▶ **WHAT THIS TASK INVOLVES**: Lines in the listing below that hold "button" are the ones to copy.

---------- DATASET CONTENT ----------

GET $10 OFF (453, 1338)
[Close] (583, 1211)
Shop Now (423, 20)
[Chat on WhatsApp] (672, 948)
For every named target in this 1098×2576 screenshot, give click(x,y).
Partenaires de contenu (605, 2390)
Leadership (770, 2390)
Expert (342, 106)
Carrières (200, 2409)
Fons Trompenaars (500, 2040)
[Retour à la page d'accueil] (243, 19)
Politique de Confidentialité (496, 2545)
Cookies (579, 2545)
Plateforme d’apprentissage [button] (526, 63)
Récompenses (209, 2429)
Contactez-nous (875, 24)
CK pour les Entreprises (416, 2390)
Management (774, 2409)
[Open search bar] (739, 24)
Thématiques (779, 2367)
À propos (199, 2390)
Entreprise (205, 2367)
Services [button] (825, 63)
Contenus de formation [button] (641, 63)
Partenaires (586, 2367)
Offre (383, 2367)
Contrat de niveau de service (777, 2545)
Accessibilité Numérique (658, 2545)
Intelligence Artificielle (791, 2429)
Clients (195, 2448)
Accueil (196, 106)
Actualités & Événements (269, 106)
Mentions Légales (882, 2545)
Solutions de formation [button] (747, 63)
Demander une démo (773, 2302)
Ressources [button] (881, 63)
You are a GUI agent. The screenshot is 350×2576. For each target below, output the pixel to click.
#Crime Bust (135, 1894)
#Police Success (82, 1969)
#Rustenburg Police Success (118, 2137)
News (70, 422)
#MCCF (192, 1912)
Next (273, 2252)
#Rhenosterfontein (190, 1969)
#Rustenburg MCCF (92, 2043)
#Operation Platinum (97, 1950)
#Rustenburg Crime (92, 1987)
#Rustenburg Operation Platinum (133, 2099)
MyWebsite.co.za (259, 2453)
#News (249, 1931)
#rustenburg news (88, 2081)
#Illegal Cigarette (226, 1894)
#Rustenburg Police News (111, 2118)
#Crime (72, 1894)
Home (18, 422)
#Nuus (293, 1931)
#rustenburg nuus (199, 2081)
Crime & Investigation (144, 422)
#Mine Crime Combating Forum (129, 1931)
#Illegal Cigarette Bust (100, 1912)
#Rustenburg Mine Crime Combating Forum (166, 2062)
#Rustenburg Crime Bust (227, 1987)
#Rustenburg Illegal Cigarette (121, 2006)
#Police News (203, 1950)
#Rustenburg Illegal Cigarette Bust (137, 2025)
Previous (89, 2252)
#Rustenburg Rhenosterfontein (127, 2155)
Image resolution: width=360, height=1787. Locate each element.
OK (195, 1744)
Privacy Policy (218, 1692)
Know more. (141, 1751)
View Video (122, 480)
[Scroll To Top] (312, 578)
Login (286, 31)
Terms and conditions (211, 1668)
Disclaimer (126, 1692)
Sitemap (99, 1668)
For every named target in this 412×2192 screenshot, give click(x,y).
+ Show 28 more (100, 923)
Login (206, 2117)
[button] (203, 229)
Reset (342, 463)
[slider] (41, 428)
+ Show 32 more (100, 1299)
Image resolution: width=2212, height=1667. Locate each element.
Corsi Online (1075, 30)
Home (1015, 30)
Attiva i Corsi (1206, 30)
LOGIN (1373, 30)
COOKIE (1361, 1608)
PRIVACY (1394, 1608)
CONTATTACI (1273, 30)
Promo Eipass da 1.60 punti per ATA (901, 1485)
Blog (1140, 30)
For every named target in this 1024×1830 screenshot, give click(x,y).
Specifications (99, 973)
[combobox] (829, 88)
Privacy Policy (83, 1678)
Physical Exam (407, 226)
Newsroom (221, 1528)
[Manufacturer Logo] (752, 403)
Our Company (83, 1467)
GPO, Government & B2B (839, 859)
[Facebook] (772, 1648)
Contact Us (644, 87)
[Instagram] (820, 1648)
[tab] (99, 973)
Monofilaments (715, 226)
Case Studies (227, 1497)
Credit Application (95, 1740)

----------

▶ **SOLUTION TO THE EXERCISE**:
Plateforme d’apprentissage [button] (526, 63)
Services [button] (825, 63)
Contenus de formation [button] (641, 63)
Solutions de formation [button] (747, 63)
Ressources [button] (881, 63)
[button] (203, 229)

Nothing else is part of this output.